# How to complete this task:
Every line of the entries below that includes "computer" belongs in the answer, copied as written.
-- Opening Marker --
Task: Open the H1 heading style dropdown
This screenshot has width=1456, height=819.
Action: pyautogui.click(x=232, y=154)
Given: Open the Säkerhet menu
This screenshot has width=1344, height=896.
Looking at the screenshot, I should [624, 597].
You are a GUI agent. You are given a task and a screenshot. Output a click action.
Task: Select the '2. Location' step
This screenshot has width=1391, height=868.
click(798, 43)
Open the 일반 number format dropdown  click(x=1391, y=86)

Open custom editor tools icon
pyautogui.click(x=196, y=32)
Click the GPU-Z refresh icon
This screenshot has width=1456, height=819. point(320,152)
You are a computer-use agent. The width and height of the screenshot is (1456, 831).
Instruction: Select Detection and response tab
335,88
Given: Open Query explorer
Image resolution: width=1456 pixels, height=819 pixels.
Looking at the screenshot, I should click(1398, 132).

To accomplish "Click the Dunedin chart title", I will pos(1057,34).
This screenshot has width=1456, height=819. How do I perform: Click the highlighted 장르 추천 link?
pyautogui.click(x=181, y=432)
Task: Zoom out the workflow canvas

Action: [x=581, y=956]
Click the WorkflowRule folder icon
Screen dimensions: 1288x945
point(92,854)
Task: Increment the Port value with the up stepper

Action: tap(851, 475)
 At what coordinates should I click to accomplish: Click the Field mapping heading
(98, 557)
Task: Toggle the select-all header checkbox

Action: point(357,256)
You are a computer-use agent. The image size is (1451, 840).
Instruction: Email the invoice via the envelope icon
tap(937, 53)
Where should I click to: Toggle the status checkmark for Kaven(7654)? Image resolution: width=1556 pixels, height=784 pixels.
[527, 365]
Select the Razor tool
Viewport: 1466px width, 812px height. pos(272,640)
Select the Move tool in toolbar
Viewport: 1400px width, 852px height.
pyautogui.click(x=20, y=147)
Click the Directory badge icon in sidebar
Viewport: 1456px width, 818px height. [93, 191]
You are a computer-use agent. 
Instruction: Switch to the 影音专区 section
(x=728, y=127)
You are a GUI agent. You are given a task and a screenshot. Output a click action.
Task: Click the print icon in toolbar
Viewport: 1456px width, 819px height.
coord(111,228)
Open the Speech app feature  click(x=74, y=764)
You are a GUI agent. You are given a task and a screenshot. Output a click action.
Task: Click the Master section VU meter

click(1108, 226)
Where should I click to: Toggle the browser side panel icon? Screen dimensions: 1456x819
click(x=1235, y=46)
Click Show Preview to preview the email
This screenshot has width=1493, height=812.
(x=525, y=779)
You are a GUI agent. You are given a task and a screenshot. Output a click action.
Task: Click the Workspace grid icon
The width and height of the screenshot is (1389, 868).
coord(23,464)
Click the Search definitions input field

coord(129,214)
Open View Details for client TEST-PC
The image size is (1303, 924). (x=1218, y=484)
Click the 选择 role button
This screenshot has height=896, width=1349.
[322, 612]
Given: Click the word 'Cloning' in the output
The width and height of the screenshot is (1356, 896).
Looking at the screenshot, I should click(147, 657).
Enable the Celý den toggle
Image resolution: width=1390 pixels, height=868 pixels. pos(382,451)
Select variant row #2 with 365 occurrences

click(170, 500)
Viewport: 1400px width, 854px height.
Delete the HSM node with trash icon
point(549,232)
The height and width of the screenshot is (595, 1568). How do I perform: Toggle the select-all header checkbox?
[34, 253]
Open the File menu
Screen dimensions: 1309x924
-- Closing Marker --
# Task result:
You are a computer-use agent. The width and height of the screenshot is (1456, 831).
You are a computer-use agent. The image size is (1451, 840).
You are a computer-use agent. 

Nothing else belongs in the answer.